Use the Credential in a Workflow

In this chapter, you will use your new Credential in a workflow. This flow is identical to using a Credential stored in DCM.

  1. Start by creating a new Workflow, and adding some input or output data tools.

    For example, I can add an Input Data tool

  2. Make sure the tool is configured to use DCM (enable the Use Data Connection Manager (DCM) checkbox in my Input Data tool).

  3. Setting up your connection, choose your desired technology.

    For example, I will select "MSSQL Server Quick Connect" in my Input Data tool

  4. Once the Connection Manager window opens, choose an existing Data Source or create a new one.
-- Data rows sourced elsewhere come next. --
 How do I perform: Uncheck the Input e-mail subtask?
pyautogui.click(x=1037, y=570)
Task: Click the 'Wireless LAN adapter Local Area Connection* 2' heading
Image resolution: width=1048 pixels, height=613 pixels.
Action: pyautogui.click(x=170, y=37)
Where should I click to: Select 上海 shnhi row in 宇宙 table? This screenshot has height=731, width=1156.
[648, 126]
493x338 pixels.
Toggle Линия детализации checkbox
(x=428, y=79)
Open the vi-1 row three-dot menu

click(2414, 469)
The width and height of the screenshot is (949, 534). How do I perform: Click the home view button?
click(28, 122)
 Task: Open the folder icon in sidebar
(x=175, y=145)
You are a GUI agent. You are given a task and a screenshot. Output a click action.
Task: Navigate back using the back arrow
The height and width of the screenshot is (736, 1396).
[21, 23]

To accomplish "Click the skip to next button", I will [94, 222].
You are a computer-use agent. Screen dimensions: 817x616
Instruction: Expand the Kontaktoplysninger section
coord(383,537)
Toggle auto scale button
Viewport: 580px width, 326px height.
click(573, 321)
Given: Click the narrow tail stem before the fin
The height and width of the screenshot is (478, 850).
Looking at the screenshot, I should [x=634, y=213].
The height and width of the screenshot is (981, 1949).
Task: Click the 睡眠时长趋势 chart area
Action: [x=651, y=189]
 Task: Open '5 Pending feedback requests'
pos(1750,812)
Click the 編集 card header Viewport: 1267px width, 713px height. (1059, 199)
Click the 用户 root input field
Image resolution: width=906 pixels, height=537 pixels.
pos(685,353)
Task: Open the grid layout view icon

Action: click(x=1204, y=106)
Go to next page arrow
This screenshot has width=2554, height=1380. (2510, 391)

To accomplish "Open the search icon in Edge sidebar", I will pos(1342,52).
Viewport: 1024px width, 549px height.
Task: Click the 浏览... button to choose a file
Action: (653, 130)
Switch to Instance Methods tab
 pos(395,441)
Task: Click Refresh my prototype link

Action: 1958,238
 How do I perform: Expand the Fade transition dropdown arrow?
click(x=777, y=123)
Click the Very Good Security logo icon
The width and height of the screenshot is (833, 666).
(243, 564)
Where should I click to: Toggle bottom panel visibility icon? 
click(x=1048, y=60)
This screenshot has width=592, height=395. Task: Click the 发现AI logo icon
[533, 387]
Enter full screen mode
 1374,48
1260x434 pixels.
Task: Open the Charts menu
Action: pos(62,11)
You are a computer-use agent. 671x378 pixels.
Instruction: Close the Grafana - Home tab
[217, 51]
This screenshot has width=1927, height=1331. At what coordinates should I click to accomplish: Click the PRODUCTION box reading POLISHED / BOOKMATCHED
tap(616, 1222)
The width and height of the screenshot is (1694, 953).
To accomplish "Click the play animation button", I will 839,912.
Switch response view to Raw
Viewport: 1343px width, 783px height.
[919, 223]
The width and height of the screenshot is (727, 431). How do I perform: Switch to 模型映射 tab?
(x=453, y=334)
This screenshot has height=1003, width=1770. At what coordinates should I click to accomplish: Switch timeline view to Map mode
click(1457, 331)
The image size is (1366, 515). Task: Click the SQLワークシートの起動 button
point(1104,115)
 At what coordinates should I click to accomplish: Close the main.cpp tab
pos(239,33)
  5. Select + Connect Credential and choose the credential created in the previous chapter (the one that gets authentication data from Conjur).

    For example, I will select the Credential that I named "John's MSSQL creds".

  6. Select Create and Link.

  7. Selet Connect.

  8. Now, the connection is set up. You can proceed to configure any specific details related to your data source technology (e.g. select database table, record limit, etc.).

    Once your workflow is ready, run it to see if you correctly authenticate to your Data Source using Credentials obtained from your CyberArk Conjur.